Many of the election results came through in dribs and drabs on Friday, while others were due to be announced on Saturday and a handful on Sunday.
By teatime on Friday, with about 70 councils declared, Labour was up by 115 seats to a total of 709 councillors while the Conservative party had lost more than 270 seats, roughly as many seats as it had won. If the same run rate had continued throughout the rest of the local election results, the Conservative Party was on course to lose up to 500 of the 919 local authority seats it was defending, which would be close to the party’s worst fears for the election being realised.

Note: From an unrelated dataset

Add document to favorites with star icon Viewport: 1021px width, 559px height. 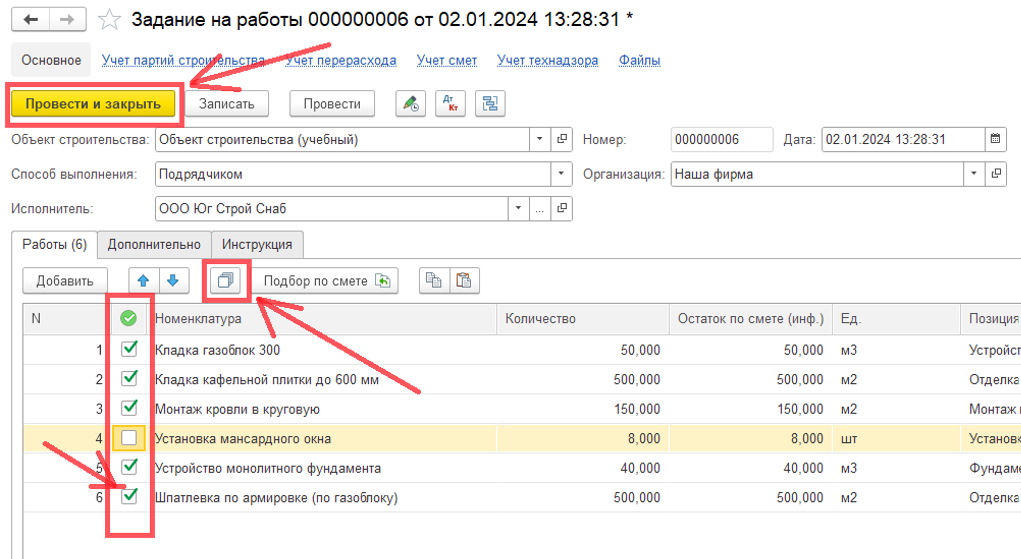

The Conservative sitting mayor of the Tees Valley area around Middlesbrough, Ben Houchen, clung on to win a third term. “[Labour] have thrown the kitchen sink at this and they’ve failed,” he said, as Tories breathed a sigh of relief that the opposition had not won in a so-called “Red Wall” working class area of northern England that is key to the next general election.
Mr Sunak rushed to Middlesbrough to congratulate Mr Houchen and point to the result as evidence that the inevitability of a Labour win in the next general election was not assured. Yet there was still a huge swing to Labour in the Tees Valley mayoral result: Mr Houchen’s share of the vote fell from 72.8 per cent to 53.6 per cent.
Perhaps the worst news for the Conservative party on Friday came in the byelection for the Westminster parliamentary seat of Blackpool South. There was a 26 per cent swing in the vote towards Labour, one of the biggest electoral swings in postwar British history. Reform UK, an insurgent right-wing, anti-immigration party cofounded by Nigel Farage, came within 117 votes of pushing the Tories into third place, which would have been heralded as a disaster for Mr Sunak.
In another bitter blow for Mr Sunak, Labour also won a mayoral election in an area that includes his Yorkshire constituency. Labour also took control of Hartlepool council, an area where a byelection defeat for the party in 2021 almost caused Mr Starmer to resign.
Key results due on Friday include the mayoral election for the West Midlands area around Birmingham, where Tory incumbent Andy Street may just about cling on, and also London, where Labour’s Sadiq Khan will probably survive a Tory challenge.